What to produce: Write out, word for word, the part of the listing below that opens with the line containing "This screenshot has width=1562, height=784." and closes with the line containing "Task: Click the back arrow beside 迁移计划列表", keeping both of those lines and adding no others.

Records provided:
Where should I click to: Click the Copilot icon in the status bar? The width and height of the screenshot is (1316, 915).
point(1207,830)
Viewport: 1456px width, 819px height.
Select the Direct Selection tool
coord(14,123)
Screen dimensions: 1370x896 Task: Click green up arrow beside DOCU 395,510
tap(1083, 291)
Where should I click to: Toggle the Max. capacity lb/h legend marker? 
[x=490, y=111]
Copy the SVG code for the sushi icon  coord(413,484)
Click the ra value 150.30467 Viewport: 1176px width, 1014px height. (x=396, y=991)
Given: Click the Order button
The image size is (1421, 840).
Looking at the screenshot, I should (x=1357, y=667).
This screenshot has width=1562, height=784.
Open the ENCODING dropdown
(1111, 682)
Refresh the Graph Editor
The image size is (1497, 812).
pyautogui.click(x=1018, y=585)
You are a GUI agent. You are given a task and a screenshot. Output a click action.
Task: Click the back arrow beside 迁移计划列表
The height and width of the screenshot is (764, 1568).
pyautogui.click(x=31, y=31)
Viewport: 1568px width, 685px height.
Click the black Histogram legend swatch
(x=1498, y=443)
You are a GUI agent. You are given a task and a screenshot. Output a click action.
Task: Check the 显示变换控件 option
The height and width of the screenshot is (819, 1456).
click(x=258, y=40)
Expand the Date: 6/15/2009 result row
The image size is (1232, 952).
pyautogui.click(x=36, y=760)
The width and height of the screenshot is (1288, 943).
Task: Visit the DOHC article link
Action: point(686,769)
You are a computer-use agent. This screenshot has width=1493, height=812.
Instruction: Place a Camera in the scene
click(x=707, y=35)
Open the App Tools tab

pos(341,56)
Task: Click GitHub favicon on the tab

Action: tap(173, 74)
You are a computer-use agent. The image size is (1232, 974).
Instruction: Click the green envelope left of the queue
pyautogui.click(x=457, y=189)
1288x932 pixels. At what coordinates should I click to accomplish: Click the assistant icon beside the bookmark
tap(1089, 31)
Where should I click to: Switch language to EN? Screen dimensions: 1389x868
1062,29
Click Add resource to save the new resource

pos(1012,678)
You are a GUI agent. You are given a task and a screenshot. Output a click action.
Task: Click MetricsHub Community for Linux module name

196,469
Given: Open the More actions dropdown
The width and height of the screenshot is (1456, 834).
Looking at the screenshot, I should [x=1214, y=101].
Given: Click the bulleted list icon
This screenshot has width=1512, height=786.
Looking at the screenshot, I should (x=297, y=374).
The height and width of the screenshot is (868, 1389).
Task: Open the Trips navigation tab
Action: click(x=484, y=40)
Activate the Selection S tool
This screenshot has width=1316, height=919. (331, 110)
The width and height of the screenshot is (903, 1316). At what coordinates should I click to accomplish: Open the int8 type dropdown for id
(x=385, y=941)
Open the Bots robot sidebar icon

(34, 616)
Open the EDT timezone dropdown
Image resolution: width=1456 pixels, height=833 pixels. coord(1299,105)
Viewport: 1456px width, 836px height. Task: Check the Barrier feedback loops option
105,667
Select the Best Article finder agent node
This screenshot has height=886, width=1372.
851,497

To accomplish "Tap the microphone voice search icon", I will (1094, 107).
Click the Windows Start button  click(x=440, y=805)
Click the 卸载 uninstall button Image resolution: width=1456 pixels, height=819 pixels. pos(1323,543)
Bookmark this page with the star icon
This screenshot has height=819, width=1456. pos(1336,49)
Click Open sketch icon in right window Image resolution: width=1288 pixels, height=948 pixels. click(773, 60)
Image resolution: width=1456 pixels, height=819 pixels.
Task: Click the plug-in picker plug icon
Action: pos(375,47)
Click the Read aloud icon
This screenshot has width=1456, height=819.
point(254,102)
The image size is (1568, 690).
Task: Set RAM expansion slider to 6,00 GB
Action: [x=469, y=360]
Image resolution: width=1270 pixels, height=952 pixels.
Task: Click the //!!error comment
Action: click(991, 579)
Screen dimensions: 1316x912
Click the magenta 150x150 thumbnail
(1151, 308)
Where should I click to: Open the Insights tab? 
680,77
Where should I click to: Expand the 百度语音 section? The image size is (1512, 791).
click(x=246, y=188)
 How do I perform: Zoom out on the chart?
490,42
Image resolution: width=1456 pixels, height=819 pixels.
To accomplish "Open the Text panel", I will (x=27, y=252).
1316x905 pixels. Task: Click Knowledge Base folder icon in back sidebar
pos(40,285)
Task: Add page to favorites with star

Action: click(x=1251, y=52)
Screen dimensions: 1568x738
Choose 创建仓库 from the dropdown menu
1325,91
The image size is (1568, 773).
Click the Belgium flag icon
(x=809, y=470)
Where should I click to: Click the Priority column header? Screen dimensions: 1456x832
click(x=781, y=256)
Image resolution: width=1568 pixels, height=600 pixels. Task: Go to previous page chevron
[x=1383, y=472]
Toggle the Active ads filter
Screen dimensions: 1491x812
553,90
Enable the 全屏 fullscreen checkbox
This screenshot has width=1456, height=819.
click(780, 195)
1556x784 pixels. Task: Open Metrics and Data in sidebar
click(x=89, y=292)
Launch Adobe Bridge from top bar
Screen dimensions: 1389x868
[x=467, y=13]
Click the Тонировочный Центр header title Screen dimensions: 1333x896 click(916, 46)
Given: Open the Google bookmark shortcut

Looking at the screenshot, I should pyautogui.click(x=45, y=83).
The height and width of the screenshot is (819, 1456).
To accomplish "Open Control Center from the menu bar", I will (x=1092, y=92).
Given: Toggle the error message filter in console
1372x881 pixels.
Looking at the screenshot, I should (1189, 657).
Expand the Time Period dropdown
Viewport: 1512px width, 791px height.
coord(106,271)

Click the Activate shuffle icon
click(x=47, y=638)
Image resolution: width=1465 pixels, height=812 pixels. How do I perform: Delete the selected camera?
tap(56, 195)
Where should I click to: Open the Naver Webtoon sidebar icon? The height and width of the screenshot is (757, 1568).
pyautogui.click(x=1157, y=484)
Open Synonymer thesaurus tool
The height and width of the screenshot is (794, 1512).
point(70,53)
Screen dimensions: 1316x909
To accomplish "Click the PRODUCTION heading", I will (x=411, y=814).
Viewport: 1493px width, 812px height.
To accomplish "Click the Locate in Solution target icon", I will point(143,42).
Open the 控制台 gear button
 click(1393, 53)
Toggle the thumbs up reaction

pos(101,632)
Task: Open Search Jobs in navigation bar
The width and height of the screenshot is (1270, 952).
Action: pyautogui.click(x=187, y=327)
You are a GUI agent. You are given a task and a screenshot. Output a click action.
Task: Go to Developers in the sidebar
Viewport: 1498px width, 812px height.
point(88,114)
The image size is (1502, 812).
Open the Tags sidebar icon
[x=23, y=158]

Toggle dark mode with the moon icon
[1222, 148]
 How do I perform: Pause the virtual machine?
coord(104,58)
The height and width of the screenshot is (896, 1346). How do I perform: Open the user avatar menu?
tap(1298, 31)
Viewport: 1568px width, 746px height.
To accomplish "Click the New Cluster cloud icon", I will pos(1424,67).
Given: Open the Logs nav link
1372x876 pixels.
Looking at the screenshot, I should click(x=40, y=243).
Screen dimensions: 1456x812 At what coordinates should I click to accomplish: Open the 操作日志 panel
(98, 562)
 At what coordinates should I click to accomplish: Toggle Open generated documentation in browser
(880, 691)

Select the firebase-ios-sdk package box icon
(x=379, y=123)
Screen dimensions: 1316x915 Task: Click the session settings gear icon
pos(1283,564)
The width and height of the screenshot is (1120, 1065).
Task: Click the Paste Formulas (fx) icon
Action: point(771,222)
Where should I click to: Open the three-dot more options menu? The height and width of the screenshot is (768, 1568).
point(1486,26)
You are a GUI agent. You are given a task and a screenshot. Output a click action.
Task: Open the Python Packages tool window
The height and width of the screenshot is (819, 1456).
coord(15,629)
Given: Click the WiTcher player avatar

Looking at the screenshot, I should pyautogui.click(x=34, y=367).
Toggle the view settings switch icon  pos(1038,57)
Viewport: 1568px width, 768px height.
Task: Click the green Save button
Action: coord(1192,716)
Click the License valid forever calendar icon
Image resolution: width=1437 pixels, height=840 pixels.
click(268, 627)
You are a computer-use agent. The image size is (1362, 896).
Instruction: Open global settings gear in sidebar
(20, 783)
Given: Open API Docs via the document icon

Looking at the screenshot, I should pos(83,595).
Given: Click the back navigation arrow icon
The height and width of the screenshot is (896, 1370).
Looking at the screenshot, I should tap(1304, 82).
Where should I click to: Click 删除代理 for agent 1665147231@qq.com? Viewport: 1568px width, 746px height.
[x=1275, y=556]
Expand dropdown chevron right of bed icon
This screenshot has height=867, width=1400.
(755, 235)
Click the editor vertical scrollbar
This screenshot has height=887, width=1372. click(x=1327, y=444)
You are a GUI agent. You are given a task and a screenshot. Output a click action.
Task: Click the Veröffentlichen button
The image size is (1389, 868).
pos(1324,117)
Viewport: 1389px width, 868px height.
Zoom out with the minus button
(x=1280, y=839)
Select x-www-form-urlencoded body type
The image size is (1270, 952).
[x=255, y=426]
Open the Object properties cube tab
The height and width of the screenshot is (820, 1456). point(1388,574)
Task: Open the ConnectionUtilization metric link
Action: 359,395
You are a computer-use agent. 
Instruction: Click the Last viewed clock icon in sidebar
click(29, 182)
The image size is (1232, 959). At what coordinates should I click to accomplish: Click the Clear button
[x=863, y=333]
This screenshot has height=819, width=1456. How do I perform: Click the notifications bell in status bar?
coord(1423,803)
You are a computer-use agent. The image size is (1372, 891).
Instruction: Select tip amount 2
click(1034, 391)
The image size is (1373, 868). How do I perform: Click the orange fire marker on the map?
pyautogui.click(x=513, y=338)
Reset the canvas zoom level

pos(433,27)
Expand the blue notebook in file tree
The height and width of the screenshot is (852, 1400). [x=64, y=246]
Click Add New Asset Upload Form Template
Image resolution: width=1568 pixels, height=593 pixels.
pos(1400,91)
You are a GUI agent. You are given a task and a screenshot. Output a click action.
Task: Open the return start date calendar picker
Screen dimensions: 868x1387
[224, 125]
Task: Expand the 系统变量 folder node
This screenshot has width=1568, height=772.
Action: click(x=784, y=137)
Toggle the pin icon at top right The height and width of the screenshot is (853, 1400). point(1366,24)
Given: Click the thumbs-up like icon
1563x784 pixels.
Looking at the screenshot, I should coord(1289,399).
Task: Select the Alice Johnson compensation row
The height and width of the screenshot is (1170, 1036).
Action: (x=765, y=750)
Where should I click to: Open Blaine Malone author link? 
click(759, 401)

Reply:
This screenshot has width=1562, height=784.
Open the ENCODING dropdown
(1111, 682)
Refresh the Graph Editor
The image size is (1497, 812).
pyautogui.click(x=1018, y=585)
You are a GUI agent. You are given a task and a screenshot. Output a click action.
Task: Click the back arrow beside 迁移计划列表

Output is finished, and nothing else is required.